I woke up today, without and inch of inspiration or drive to clock in, at my cubicle. What I call my job is, total passion. The art of buying is complex yet so fun for me. However I feel like I have been deeply marginalised due to my flamboyant character and colourful expression which I wear proudly on my pretty face. My work, I believe and stand firmly on this point that, it was a big growth in just one year, for me and the company.
Despite my efforts to try to be a part of this family. I feel more isolated then ever. I just do not feel I belong here, I mean I am very well aware of this fact since day 1. But it never really bothered me because I’m here. to do my job. To somehow change the direction of fashion in some way. And I’m deeply glad I have proven to myself that I can indeed.

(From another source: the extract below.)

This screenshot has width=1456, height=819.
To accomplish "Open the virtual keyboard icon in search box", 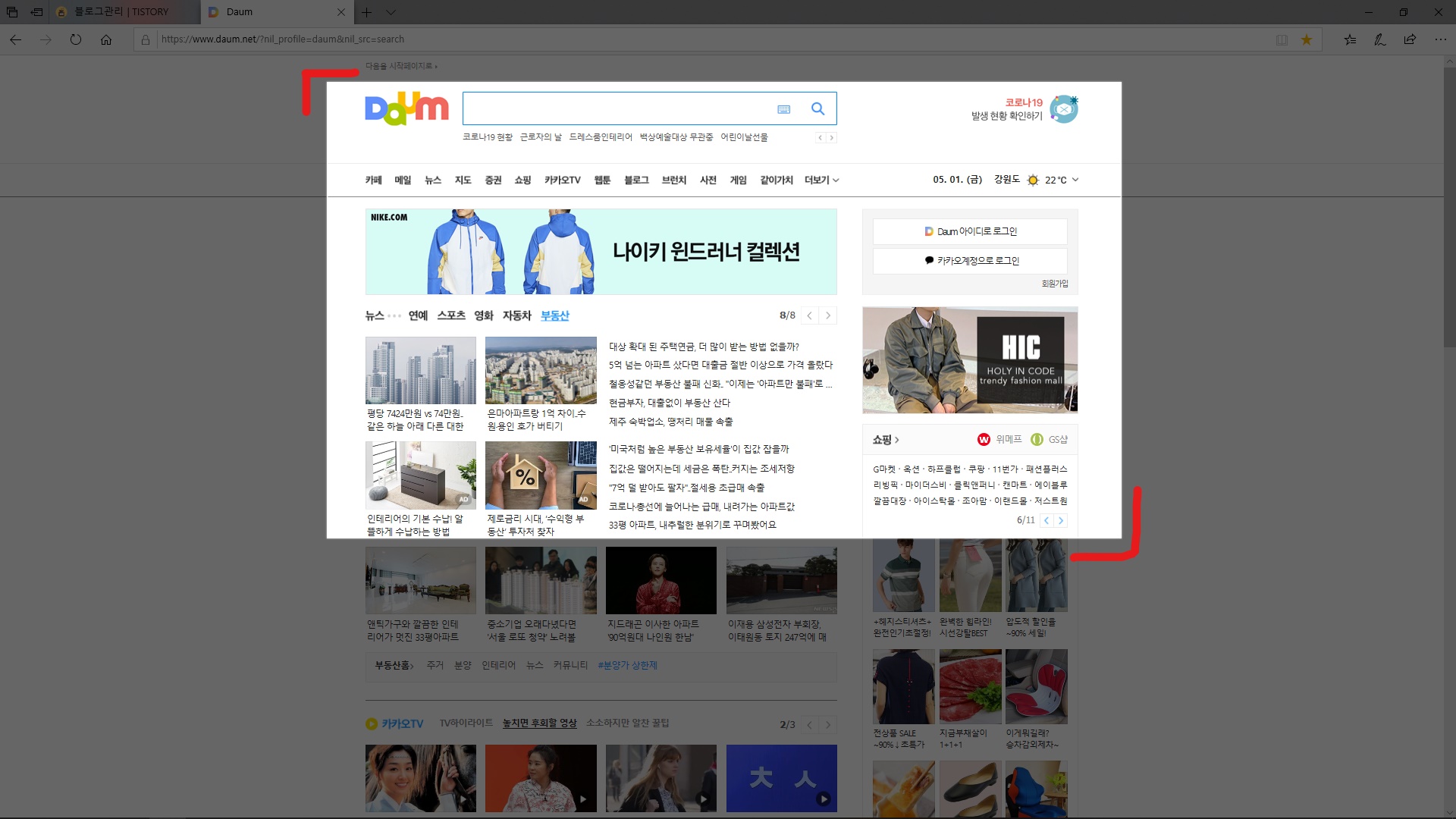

But what I felt today, was just unexplainable. How did I get to this point. I do not know. I do not enjoy working with the people here. It’s never about my ways or their ways. I just do not understand the ways and methods here. And given my character I will always find new solutions and ways to solve things. This is often frown upon here and will be considered ‘weird’.
Honestly, I think what I do is always to innovate for the betterment of a company. But I guess people like consistency.. like the same methods for centuries.
I’m damn exhausted. God, you know how tired I am. How hard I try. How much effort I put in, into my job, or trying to keep the peace while doing my job. Or just how much I try to be kind. Or how I try to keep it all glued together. But today, I feel like giving up. I feel like I want to be the monster who ruins people’s day. I want to be the horrible bitch, and the screaming crazy ass lady at work.
But I don’t because I know i’ll regret it. And please, help me. God. Help me go through this. I do not understand, I do not accept but I’ll do it in a obedient way. Hopefully 2 years from now, I look back and I know what this is all about. What do you want me to learn? To speak up? To make myself visible, my voice to be heard, what do you want me to see? I’m not seeing it.
I’m bitter, because I think I’m way too innocent.
Please, place some kind souls in my way for today, tomorrow and the coming few days.